Este lunes, luego de 15 días de lucha por parte de proteccionistas y vecinos, la policía rescató al animal y a un gato que también se encontraba dentro de la propiedad.

El perro, en medio de la suciedad y sin comida, pateaba un tacho vacío en busca de comida ya que sólo se alimentaba de lo que le tiraban los vecinos y tomaba agua de lluvia acumulada en diferentes recipientes.

En el caso intervino la fiscalía especializada en maltrato animal y un grupo de personas pintó las puertas de ingreso a la vivienda con la leyenda «Maltratadores». Por orden judicial fue allanada y tuvieron que romper la puerta porque la mujer, que sufría problemas psiquiátricos no le abría a nadie.

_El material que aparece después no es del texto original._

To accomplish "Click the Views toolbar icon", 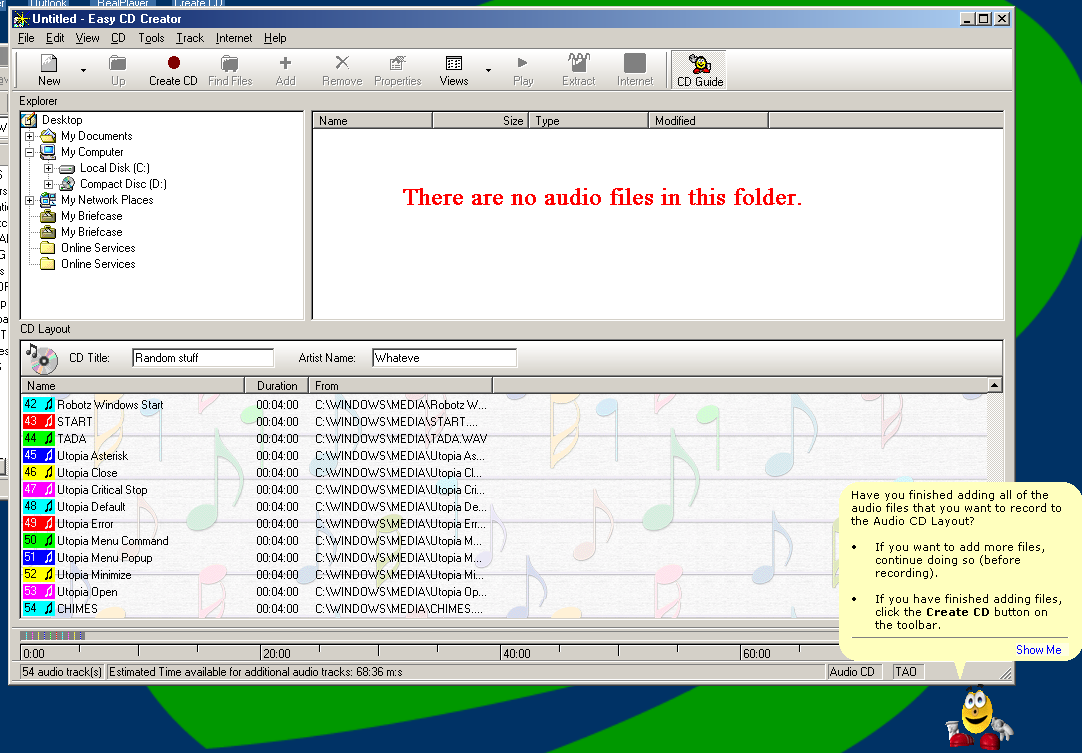I will (x=453, y=69).
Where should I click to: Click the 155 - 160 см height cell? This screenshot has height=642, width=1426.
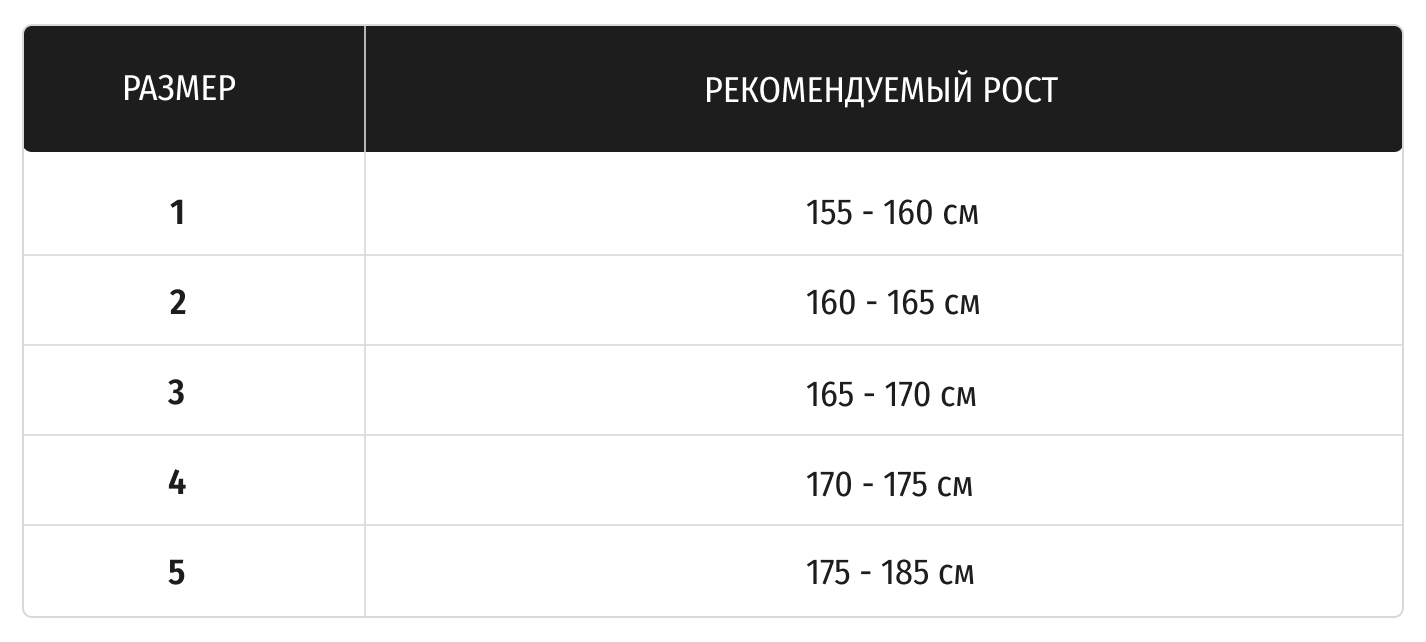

Fue así como una gran cantidad de vecinos gritaron de felicidad y emoción al enterarse que el perro estaba vivo. Más tarde, con los caniles preparados en la puerta, agentes policiales rescataron al perrito y un gato negro, quien también se encontraba en mal estado.

Decenas de vecinos y defensores de los animales se habían reunido frente a la casa del barrio de Saavedra para asistir a este momento. Cuando un agente salió con el perro muy flaco atado con una correa y una oficial sacó a gatos en una caja, hicieron silencio para no traumatizarlos más.

Distinta fue la situación para la dueña del animal, que se subió al furgón bajo gritos e insultos y protegida por un «cordón» de policías.

El mes pasado, la Legislatura porteña aprobó un proyecto que incluye multas de hasta 40 mil pesos a los que abandonen, golpeen o tiñan a su mascota.

Con esta normativa, el Código Contravencional porteño suma un capítulo dedicado al “Cuidado y Protección de los animales domésticos” para cubrir vacíos legales en relación a los perros y gatos que se tienen como mascotas.